At Any Price
Dennis Quaid and Zac Efron square off as father and son each struggling with personal crises in a meandering drama set in Iowa, land of corn crops and figure 8 car racing.
"At Any Price" is as unimaginative a title as you might expect for a picture this obvious and heavy-handed. Everything from the broad strokes of the story to the performances verge on the cartoonish... if, that is, the cartoon in question involves underhanded competition among farmers, teen rebellion and its age-old counterparts (namely, fast cars and pretty girls), cougars, and -- there’s no way to say this except just to say it -- hammer attacks.
But I’m getting ahead of the plot, such as it is. In a nutshell: Quaid plays Henry Whipple, a man whose surface is as shiny and fake as a candy shell. Whipple is a farmer and also a salesman of GM seeds; he takes outsized pride in being the biggest salesman in seven counties for the Liberty Seed company. (The corporation’s very name reeks of its oppressive practices.)
Whipple’s sugary, smarmy affect is underscored by his schmaltzy marketing to existing and prospective clients -- he goes so far as to offer minor bribes in the form of a cooler full of candy bars. And the biggest event between spring planting and autumn harvest is his annual "Customer Appreciation Day." The event looms large for Whipple as the summer drags past and his sins and failings start drifting, slowly and inexorably, toward the light of day.
Among the dark deeds his syrupy veneer covers over are an affair with a woman named Meredith (an underused Heather Graham) and an illegal business on the side re-selling GM seed stock to other area farmers. Whipple also shows his shark side by attending the funerals of local landholders in order to tempt grieving family members to sell off their land.
It’s one such transaction that nets Whipple a good price on 200 acres he’s hoping to bestow on his prodigal older son, Grant, who’s off climbing mountains instead of returning home after college as originally planned. Younger son Dean (Efron) has just as little interest in the family business, and just as much contempt for his old man, as does his elder brother, but he sticks with farming for the moment while he waits for his big break in car racing, hoping for an eventual NASCAR career.

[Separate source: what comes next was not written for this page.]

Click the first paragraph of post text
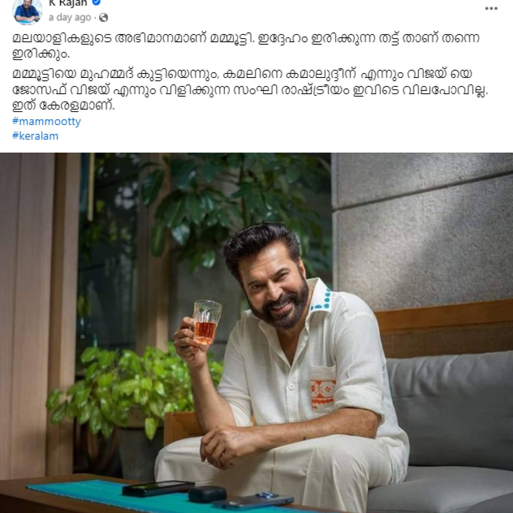The height and width of the screenshot is (513, 513). coord(246,46)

The one young person who shows any interest in Whipple’s line of work is Cadence (Maika Monroe), Dean’s pretty girlfriend. But even as Cadence and Whipple start to forge a promising bond, Dean draws further away from them both and begins to gravitate toward his father’s mistress, who practically salivates as she awaits him on the sidelines. Meantime, someone in the community -- a jealous rival, perhaps -- has sicced agents from Liberty Seed onto Whipple, tipping them off about his practice of selling GM seeds.
Most of these plot points are poorly sketched in, and sometimes they are scarcely more than implied. The film is a meandering muddle that lurches from scene to scene in hopes of jump-starting drama rather than letting the salient points direct and shape a dramatic flow of events. As a result, the drama inherent in all of the story’s various strands quickly evaporates and silliness ensues.
The plight of farmers, the predations of big agriculture, and the economic pressure on families in heartland states like Iowa are worthwhile topics for the movies. Intergenerational strife is a perennially rewarding subject for any medium, and the fact that the increasingly glamorous lure of careers built on trivial pastimes and larger-than-life swagger pulls on the country’s young people as never before, tempting them away from meaningful work, is implicit in the art of our age but seldom confronted head on. All of these ingredients are present here, but they lie inert, twitching only when the too-obvious strings of the screenwriter are yanked, rather than jumping up with urgency or inner life. Even as the end credits roll there’s little sense of journey, just a ringing in the ears from so much narrative crashing around. Nothing in this film feels meaningful.